You might have noticed that I talk a lot about different activities and interventions that therapists can do via telehealth, including games that you can play online with your clients. There are, of course, privacy concerns that we must keep in mind in order to provide legal and ethical telehealth services. This is something I speak about at length in the telehealth trainings I have done but have not yet addressed in the blog.

When I conduct a telehealth session, I use either Zoom or my electronic health record, TherapyNotes. I have the HIPAA-compliant version of Zoom created for healthcare providers, and TherapyNotes is a fully HIPAA-compliant system. Sessions have end-to-end encryption that ensures privacy and confidentiality of all information exchanged during the session.
The various websites with online games that can be played in telehealth sessions do not use encryption. The private game rooms themselves are not encrypted. Because of this, I do not use any communication features in those game rooms. If a client wants to use text chat to talk to me, I let them know that they must use Zoom’s encrypted chat feature and not one on the website. If the website asks for names, we use first name only or false names.
Nothing in the game room indicates that the game is part of a therapy session. If someone were to access a private room, they would simply see that someone was playing the game.
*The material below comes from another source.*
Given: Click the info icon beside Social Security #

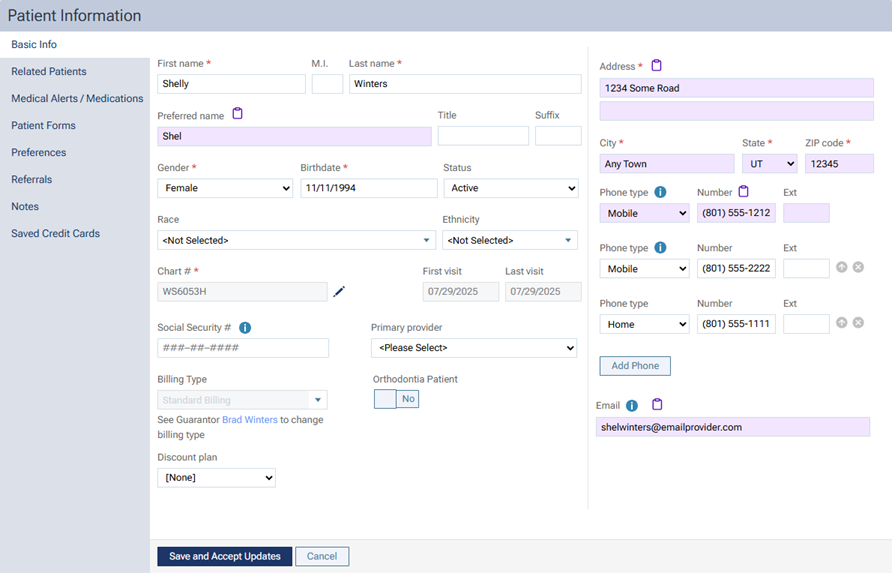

Most sites that use private game rooms have an option to play with a random stranger, so if someone viewed the room they would not even know for sure whether or not the players have any connection other than being randomly assigned to each other.
If you use these activities, make sure your clients understand that they are only to use the game room for playing the game and not to use any chat features.
Always, always, always maintain confidentiality and uphold HIPAA standards!